Variational problems concerning sub-Finsler metrics in Carnot groups

TL;DR

This paper explores the convergence and properties of geodesic distances in Carnot groups, linking variational problems, intrinsic distances, and sub-Finsler metrics to deepen understanding of sub-Riemannian geometry.

Contribution

It establishes equivalences between uniform convergence of distances and $\Gamma$-convergence of variational problems in Carnot groups, and analyzes the relation between intrinsic distances and sub-Finsler metrics.

Findings

Characterization of uniform convergence via $\Gamma$-convergence.

Relation between intrinsic distances and sub-Finsler convex metrics.

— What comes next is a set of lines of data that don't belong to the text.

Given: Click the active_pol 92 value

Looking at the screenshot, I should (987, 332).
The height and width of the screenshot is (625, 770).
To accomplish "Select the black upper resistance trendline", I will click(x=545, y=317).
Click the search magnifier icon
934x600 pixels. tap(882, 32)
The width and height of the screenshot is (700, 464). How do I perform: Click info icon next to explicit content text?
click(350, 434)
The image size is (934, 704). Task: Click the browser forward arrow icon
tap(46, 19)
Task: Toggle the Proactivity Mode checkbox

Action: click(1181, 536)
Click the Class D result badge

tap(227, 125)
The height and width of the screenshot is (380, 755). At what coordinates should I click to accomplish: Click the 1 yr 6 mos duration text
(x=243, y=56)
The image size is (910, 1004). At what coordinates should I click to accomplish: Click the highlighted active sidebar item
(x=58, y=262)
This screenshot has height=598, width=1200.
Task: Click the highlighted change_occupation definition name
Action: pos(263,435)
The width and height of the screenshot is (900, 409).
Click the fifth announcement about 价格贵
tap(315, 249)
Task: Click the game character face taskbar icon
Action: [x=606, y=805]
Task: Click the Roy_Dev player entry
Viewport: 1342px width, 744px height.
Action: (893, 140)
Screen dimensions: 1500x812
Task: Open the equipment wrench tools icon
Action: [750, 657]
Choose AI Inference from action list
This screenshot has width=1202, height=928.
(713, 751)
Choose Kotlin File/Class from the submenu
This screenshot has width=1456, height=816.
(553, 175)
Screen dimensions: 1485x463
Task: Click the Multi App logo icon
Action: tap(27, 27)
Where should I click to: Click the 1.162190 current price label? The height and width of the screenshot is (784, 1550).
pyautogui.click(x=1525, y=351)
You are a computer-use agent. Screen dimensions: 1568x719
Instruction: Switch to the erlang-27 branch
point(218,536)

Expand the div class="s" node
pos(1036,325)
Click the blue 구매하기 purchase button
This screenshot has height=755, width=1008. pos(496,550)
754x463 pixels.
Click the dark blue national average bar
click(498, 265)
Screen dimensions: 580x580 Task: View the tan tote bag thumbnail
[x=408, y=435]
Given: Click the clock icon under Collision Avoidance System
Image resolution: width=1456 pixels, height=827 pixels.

Insights into the structure of geodesic distances in Carnot groups.

Abstract

This paper is devoted to the study of geodesic distances defined on a subdomain of a given Carnot group, which are bounded both from above and from below by fixed multiples of the Carnot-Carath\'{e}odory distance. We show that the uniform convergence (on compact sets) of these distances can be equivalently characterized in terms of $\Gamma$-convergence of several kinds of variational problems. Moreover, we investigate the relation between the class of intrinsic distances, their metric derivatives and the sub-Finsler convex metrics defined on the horizontal bundle.